—Order of the Supreme Court, Bronx County (Anita Florio, J.), entered on September 23, 1993, which, inter alia, denied the cross-motion of defendant Aetna Casualty & Surety Company for summary judgment, is unanimously modified, on the law, the motion granted, and otherwise affirmed, with costs and disbursements payable by plaintiff.
Defendant Aetna disclaimed coverage under a comprehensive general liability policy in an underlying personal injury action commenced against plaintiff, Harvester, a New Jersey corporation, by Gerald McGovern in Bronx County. Plaintiff commenced this action for declaratory judgment asserting that the cancellation of the policy was defective, and, therefore, coverage existed.
Plaintiff had commenced an earlier action against Aetna, for declaratory judgment in New Jersey based on another underlying personal injury action, also asserting that the cancellation of the same general liability policy was improper. Summary judgment was granted Aetna dismissing Harvester’s complaint for declaratory judgment in the Superior Court of New Jersey.
The IAS Court erred in denying Aetna’s motion for sum*252mary judgment and in not applying the doctrine of collateral estoppel and "full faith and credit” to bar relitigation of the validity of Aetna’s cancellation of plaintiffs policy.
The grant of summary judgment, on the merits, rendered by the New Jersey court, resulted in a final judgment in favor of Aetna as to the issue necessarily determined therein, i.e., the validity of Aetna’s cancellation of the policy. This is the very same issue which is presented in the case before us. The pendency of an appeal from the New Jersey judgment does not prevent its use as the basis of collateral estoppel (see, Matter of Amica Mut.

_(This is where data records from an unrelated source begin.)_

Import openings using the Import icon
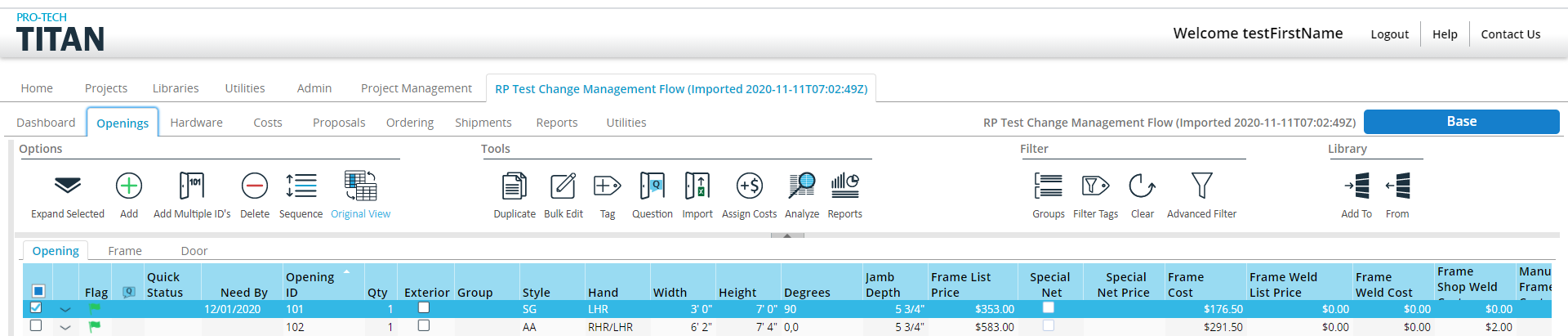Image resolution: width=1568 pixels, height=336 pixels. click(697, 186)
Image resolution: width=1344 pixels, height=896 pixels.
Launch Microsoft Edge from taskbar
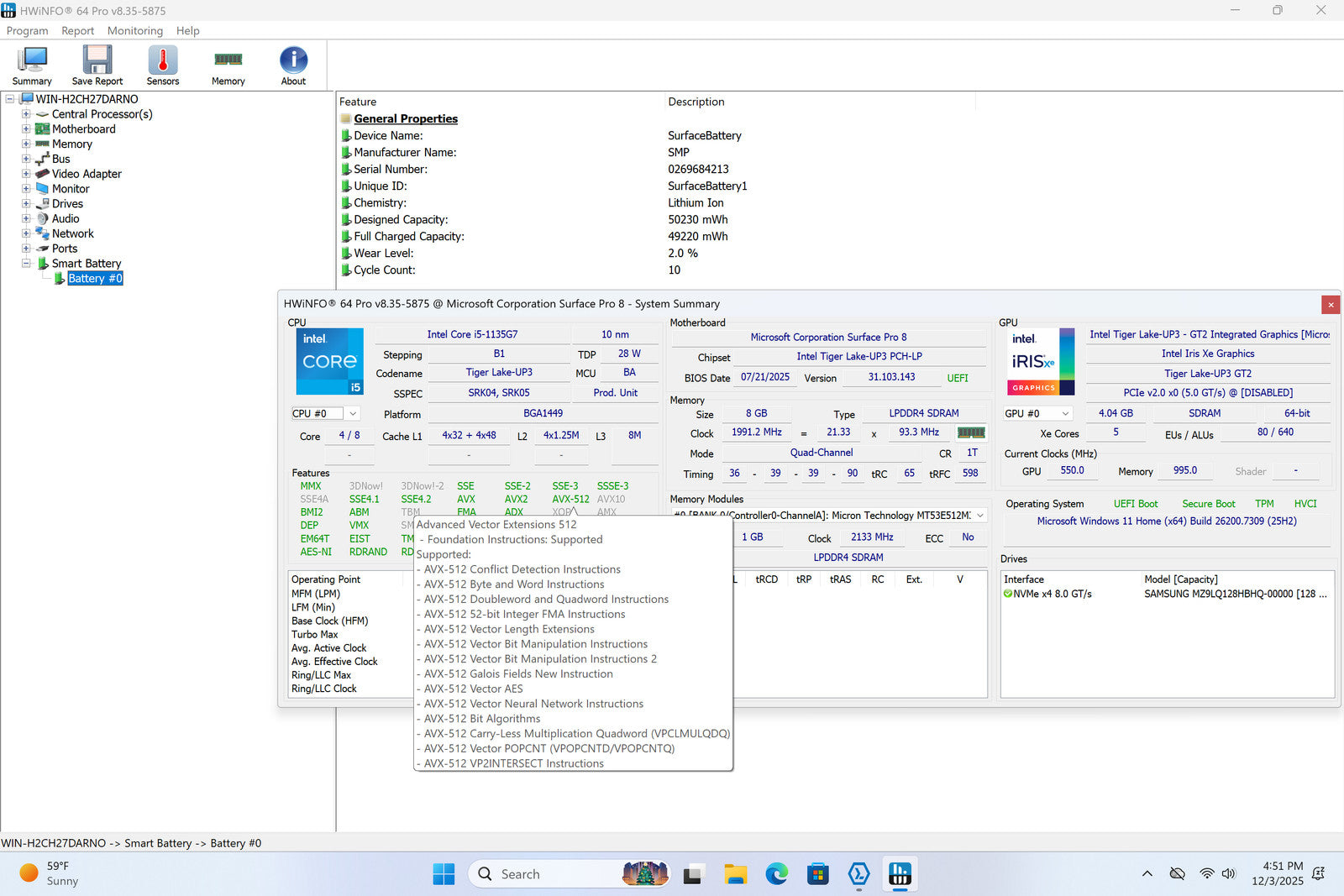(x=776, y=874)

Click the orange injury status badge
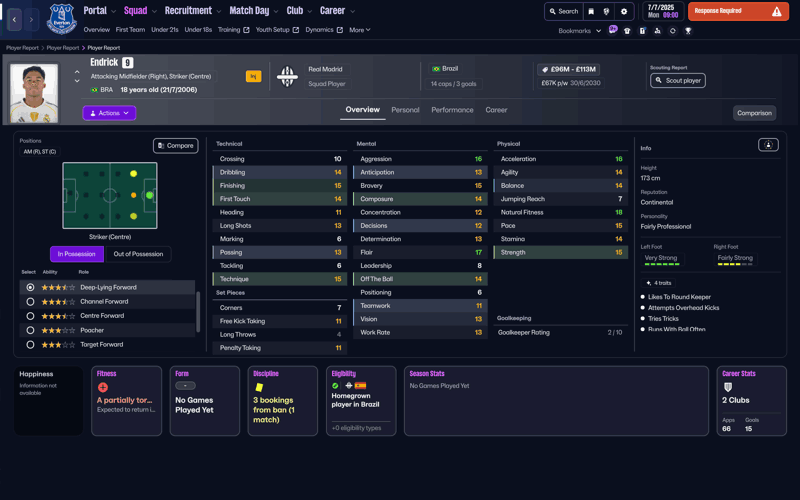tap(253, 76)
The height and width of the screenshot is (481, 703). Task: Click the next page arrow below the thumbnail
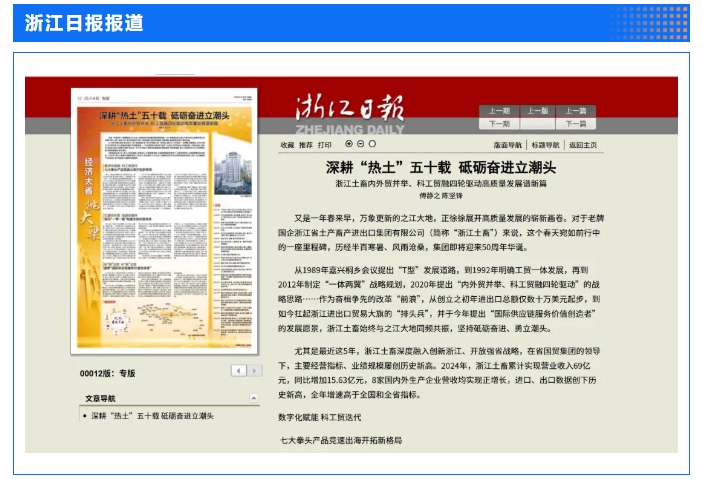click(254, 371)
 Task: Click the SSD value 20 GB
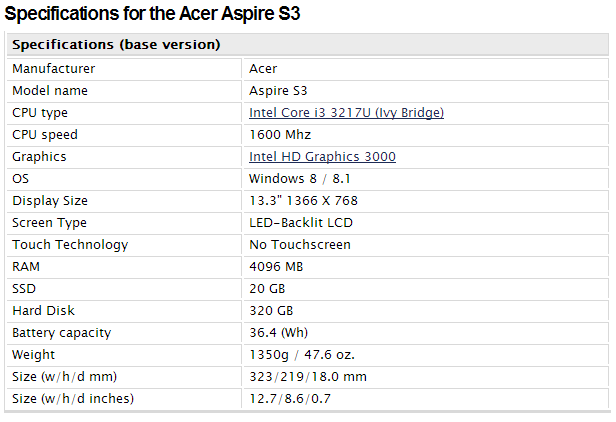click(x=267, y=289)
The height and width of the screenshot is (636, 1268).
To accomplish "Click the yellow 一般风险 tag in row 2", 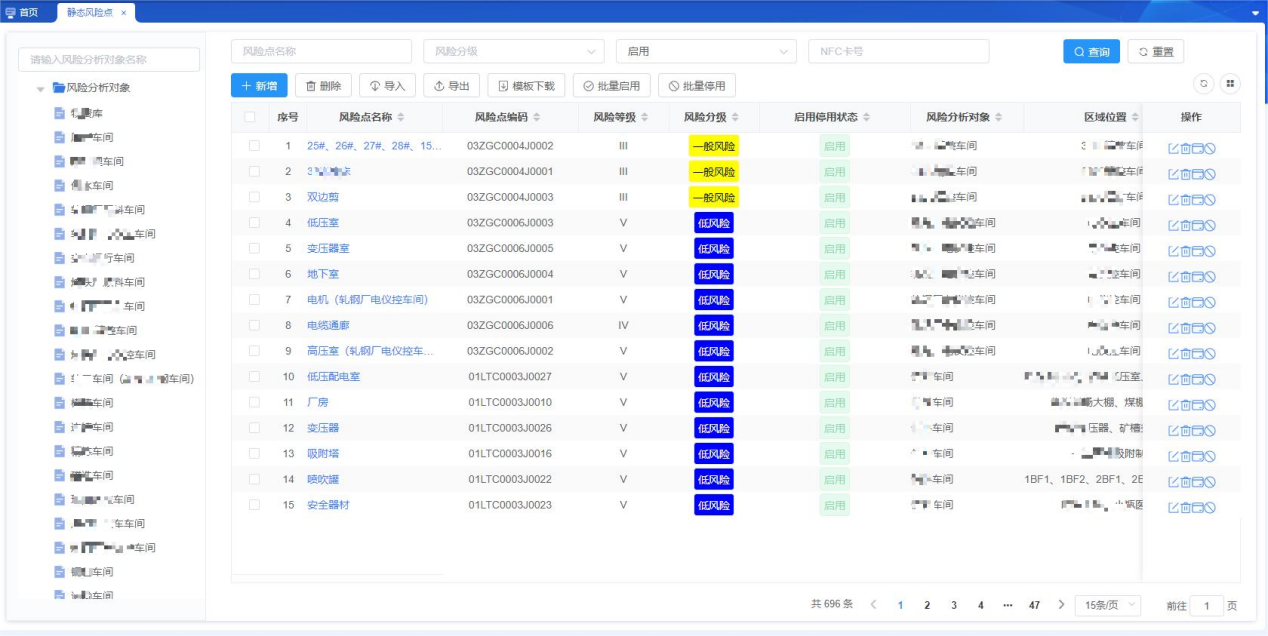I will (x=714, y=172).
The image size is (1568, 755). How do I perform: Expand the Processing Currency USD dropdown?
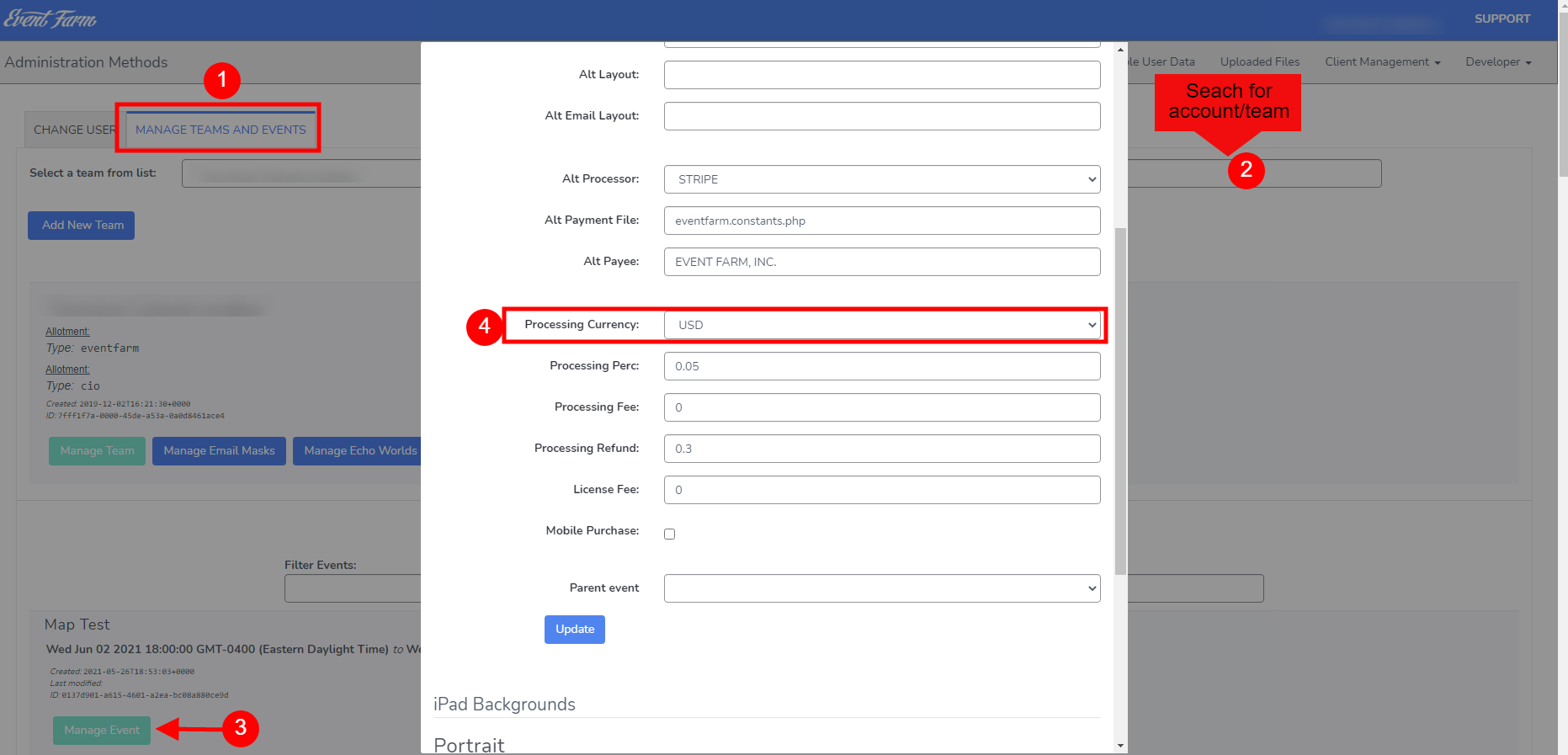tap(882, 325)
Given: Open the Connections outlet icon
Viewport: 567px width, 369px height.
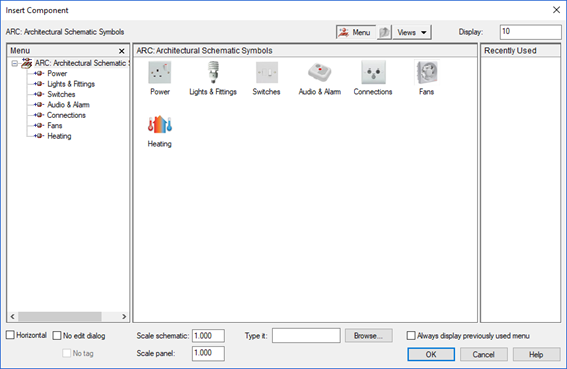Looking at the screenshot, I should click(373, 72).
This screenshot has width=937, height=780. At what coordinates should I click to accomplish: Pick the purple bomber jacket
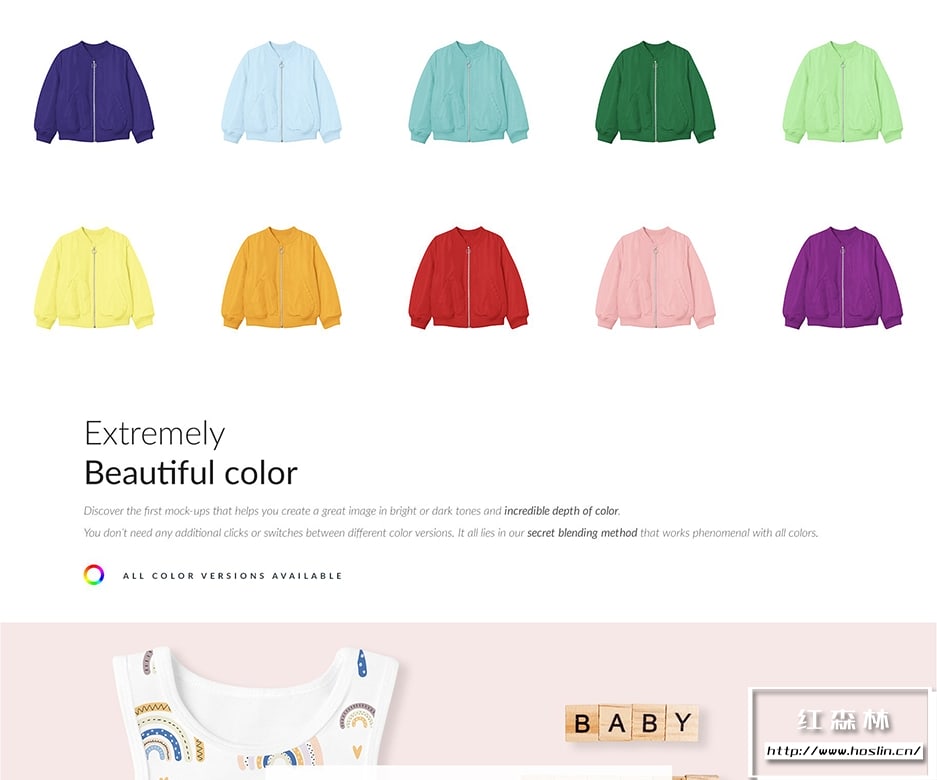pyautogui.click(x=843, y=278)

Ins. Co. [Jones], 85 AD2d 727, 728).
Since the issue sought to be precluded herein is identical to the one necessarily decided in the New Jersey proceeding and which plaintiff Harvester had a full and fair opportunity to litigate in the New Jersey forum, the doctrine of collateral estoppel applies (see, Schwartz v Public Adm’r of County of Bronx, 24 NY2d 65, 71). Moreover, given the fact that Harvester had a full and fair opportunity to litigate, the Full Faith and Credit Clause of the Federal Constitution requires us to accord the judgment of our sister State as to the validity of the policy cancellation the same conclusive effect, between the parties, that it would be given in New Jersey (see, Schultz v Boy Scouts, 65 NY2d 189, 204). Concur—Carro, J. P., Wallach, Asch, Nardelli and Williams, JJ.